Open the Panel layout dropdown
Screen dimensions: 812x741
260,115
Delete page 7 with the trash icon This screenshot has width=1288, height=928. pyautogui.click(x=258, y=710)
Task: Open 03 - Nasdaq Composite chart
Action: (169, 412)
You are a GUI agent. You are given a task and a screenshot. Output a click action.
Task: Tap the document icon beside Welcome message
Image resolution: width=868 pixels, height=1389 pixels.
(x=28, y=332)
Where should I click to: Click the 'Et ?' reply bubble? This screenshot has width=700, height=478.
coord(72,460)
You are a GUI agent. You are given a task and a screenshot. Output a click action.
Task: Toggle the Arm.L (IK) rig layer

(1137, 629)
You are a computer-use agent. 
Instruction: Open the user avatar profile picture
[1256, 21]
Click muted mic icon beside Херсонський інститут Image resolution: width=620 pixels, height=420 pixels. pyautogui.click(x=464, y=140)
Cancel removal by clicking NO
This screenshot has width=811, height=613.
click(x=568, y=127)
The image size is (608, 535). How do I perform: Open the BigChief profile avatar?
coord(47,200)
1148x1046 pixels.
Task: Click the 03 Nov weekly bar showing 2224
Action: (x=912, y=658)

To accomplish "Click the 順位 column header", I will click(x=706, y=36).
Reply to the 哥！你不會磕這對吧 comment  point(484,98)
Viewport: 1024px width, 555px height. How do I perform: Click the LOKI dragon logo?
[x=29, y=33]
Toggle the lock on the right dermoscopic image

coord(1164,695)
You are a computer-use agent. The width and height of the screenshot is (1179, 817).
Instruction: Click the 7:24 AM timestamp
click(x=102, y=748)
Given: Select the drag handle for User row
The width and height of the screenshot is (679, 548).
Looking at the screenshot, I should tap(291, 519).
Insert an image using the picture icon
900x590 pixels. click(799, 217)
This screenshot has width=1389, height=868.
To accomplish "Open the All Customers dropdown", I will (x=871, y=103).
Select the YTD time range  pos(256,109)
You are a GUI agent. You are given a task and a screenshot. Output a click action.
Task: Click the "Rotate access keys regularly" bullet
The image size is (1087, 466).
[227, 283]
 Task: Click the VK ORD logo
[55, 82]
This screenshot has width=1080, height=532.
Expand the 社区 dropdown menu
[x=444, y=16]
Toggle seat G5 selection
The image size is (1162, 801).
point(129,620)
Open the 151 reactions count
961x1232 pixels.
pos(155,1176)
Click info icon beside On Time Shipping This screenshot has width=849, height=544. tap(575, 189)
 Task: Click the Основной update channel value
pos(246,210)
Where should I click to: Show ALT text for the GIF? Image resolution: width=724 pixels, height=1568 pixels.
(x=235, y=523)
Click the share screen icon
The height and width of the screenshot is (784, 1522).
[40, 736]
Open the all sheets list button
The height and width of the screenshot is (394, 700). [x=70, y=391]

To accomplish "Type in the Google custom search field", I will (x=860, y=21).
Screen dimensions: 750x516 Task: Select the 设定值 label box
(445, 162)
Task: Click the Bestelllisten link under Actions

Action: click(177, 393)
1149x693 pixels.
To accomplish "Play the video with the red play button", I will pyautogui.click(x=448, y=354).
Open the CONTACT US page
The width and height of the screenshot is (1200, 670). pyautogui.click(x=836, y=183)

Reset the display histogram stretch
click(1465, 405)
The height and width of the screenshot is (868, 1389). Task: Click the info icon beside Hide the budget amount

::::::

## To do
Whatever appears in the lines above should be copied exactly.

## Output below
Open the Panel layout dropdown
Screen dimensions: 812x741
260,115
Delete page 7 with the trash icon This screenshot has width=1288, height=928. pyautogui.click(x=258, y=710)
Task: Open 03 - Nasdaq Composite chart
Action: (169, 412)
You are a GUI agent. You are given a task and a screenshot. Output a click action.
Task: Tap the document icon beside Welcome message
Image resolution: width=868 pixels, height=1389 pixels.
(x=28, y=332)
Where should I click to: Click the 'Et ?' reply bubble? This screenshot has width=700, height=478.
coord(72,460)
You are a GUI agent. You are given a task and a screenshot. Output a click action.
Task: Toggle the Arm.L (IK) rig layer

(1137, 629)
You are a computer-use agent. 
Instruction: Open the user avatar profile picture
[1256, 21]
Click muted mic icon beside Херсонський інститут Image resolution: width=620 pixels, height=420 pixels. pyautogui.click(x=464, y=140)
Cancel removal by clicking NO
This screenshot has width=811, height=613.
click(x=568, y=127)
The image size is (608, 535). How do I perform: Open the BigChief profile avatar?
coord(47,200)
1148x1046 pixels.
Task: Click the 03 Nov weekly bar showing 2224
Action: (x=912, y=658)

To accomplish "Click the 順位 column header", I will click(x=706, y=36).
Reply to the 哥！你不會磕這對吧 comment  point(484,98)
Viewport: 1024px width, 555px height. How do I perform: Click the LOKI dragon logo?
[x=29, y=33]
Toggle the lock on the right dermoscopic image

coord(1164,695)
You are a computer-use agent. The width and height of the screenshot is (1179, 817).
Instruction: Click the 7:24 AM timestamp
click(x=102, y=748)
Given: Select the drag handle for User row
The width and height of the screenshot is (679, 548).
Looking at the screenshot, I should tap(291, 519).
Insert an image using the picture icon
900x590 pixels. click(799, 217)
This screenshot has width=1389, height=868.
To accomplish "Open the All Customers dropdown", I will (x=871, y=103).
Select the YTD time range  pos(256,109)
You are a GUI agent. You are given a task and a screenshot. Output a click action.
Task: Click the "Rotate access keys regularly" bullet
The image size is (1087, 466).
[227, 283]
 Task: Click the VK ORD logo
[55, 82]
This screenshot has width=1080, height=532.
Expand the 社区 dropdown menu
[x=444, y=16]
Toggle seat G5 selection
The image size is (1162, 801).
point(129,620)
Open the 151 reactions count
961x1232 pixels.
pos(155,1176)
Click info icon beside On Time Shipping This screenshot has width=849, height=544. tap(575, 189)
 Task: Click the Основной update channel value
pos(246,210)
Where should I click to: Show ALT text for the GIF? Image resolution: width=724 pixels, height=1568 pixels.
(x=235, y=523)
Click the share screen icon
The height and width of the screenshot is (784, 1522).
[40, 736]
Open the all sheets list button
The height and width of the screenshot is (394, 700). [x=70, y=391]

To accomplish "Type in the Google custom search field", I will (x=860, y=21).
Screen dimensions: 750x516 Task: Select the 设定值 label box
(445, 162)
Task: Click the Bestelllisten link under Actions

Action: click(177, 393)
1149x693 pixels.
To accomplish "Play the video with the red play button", I will pyautogui.click(x=448, y=354).
Open the CONTACT US page
The width and height of the screenshot is (1200, 670). pyautogui.click(x=836, y=183)

Reset the display histogram stretch
click(1465, 405)
The height and width of the screenshot is (868, 1389). Task: Click the info icon beside Hide the budget amount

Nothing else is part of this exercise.